Johan Martin Lianes

Personal information
- Date of birth: 4 June 1976 (age 49)
- Position: goalkeeper

Senior career*
- Years: Team / Apps / (Gls)
- 1993–1994: Kongsvinger
- 1995–: Galterud
- 0000–1997: Brandval
- 1998–2000: Kongsvinger / 12 / (0)
- 2000–2002: FC Nordjylland
- 2002: Sander
- 2004: Strømmen
- 2007: Nes
- 2008: Galterud
- 2009: Lunderseter
- 2009–present: Vaaler

= Johan Martin Lianes =

Norwegian footballer (born 1976)

Johan Martin Lianes (born 4 June 1976) is a retired Norwegian football goalkeeper.

He started his career in Kongsvinger IL, and played for Norwegian youth national teams. He was drafted into Kongsvinger IL's senior team ahead of the 1993 season. Ahead of the 1995 season he left for Galterud IF. He also played for Brandval IL before rejoining Kongsvinger ahead of the 1998 season. He played 12 games over the next three seasons.
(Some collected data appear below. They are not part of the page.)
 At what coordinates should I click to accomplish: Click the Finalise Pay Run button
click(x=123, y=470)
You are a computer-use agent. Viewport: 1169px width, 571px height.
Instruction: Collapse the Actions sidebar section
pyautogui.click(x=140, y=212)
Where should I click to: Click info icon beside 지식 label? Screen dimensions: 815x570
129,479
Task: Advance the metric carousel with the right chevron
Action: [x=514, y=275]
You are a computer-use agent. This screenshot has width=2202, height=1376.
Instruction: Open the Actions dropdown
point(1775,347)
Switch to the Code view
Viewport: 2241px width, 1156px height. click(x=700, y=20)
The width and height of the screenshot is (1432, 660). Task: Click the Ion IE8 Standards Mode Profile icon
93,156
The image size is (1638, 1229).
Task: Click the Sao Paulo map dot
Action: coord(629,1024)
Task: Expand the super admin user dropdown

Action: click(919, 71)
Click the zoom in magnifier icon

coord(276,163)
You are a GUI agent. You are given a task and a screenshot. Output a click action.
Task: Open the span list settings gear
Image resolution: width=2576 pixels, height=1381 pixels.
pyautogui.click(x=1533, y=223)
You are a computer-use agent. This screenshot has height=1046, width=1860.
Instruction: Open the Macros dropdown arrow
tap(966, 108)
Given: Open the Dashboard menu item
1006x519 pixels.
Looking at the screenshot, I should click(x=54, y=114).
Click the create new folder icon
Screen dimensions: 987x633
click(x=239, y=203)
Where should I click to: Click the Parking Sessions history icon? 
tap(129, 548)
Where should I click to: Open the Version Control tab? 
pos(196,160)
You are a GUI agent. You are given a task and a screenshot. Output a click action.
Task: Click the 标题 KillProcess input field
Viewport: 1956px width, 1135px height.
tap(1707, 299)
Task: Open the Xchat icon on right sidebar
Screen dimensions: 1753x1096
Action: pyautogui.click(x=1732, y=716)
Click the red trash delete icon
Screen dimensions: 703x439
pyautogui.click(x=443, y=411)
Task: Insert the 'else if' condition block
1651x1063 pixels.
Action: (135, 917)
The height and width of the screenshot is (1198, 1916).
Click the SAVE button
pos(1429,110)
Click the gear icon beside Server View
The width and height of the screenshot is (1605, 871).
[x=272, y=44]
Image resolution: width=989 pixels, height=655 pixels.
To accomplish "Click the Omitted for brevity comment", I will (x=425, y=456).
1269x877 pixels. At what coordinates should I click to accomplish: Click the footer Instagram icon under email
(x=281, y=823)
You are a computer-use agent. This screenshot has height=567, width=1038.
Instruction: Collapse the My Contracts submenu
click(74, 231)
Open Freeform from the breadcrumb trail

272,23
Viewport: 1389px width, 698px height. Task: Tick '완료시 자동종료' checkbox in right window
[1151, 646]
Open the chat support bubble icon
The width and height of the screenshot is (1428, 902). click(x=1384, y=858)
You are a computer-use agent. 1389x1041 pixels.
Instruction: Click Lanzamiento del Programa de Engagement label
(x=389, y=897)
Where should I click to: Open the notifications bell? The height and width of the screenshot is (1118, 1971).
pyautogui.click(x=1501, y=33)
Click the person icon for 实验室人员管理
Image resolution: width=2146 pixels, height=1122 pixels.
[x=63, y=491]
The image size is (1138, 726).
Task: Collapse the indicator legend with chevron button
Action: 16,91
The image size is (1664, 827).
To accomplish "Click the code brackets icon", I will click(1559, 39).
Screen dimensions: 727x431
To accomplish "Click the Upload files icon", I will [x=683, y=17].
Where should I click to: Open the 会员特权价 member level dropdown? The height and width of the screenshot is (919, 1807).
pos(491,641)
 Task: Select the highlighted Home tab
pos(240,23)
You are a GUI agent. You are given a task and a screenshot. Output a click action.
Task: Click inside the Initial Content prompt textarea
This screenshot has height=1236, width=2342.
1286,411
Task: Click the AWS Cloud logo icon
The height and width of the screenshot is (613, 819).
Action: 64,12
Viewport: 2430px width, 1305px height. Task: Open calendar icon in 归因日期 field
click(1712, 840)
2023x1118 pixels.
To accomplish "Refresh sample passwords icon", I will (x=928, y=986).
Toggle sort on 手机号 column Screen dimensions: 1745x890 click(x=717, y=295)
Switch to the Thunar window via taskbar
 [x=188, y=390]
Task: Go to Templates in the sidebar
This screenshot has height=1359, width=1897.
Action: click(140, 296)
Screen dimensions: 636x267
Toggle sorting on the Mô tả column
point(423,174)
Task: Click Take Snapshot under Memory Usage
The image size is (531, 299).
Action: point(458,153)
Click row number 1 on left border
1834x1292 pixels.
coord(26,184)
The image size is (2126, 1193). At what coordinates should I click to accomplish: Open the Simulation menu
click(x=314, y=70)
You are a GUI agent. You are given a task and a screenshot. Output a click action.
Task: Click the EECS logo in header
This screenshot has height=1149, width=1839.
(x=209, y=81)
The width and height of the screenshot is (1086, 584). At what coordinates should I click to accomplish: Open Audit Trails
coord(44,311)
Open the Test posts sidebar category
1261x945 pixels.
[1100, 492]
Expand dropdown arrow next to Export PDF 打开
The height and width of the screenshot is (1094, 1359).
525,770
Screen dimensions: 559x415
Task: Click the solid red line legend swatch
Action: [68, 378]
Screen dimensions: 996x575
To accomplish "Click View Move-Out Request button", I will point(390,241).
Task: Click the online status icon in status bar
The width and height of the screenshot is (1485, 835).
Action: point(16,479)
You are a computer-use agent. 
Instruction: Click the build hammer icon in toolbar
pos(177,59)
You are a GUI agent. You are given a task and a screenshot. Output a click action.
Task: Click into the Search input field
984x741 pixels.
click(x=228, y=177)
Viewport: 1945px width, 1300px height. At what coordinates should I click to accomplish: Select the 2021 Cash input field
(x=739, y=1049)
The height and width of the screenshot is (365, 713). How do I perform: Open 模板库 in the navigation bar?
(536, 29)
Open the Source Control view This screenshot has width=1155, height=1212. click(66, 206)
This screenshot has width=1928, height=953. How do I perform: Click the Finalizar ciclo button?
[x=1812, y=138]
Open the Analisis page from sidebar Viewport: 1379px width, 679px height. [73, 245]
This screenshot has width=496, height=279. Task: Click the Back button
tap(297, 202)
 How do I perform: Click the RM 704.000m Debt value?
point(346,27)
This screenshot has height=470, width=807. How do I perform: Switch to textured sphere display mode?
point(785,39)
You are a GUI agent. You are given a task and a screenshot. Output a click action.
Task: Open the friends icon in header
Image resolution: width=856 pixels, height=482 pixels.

In 2000, he joined Aalborg Chang, a club that changed name to FC Nordjylland in 2001. In early 2002 he expressed desire to leave FC Nordjylland, and he joined Sander IL in the same year. He then retired, but changed his mind, and ahead of the 2004 season he joined Strømmen IF.

After the 2004 season he retired again, and he remained inactive for a period, despite the announcement that he signed for Galterud IF ahead of the 2006 season. In the 2007 season he made a comeback for Nes SK in the Fifth Division (sixth tier). He had recently moved to Helgøya. In 2008, he appeared for Galterud IF, and he also spent some time in Lunderseter IL before joining Vaaler IF in 2009.

He has also been a football referee in the lower leagues.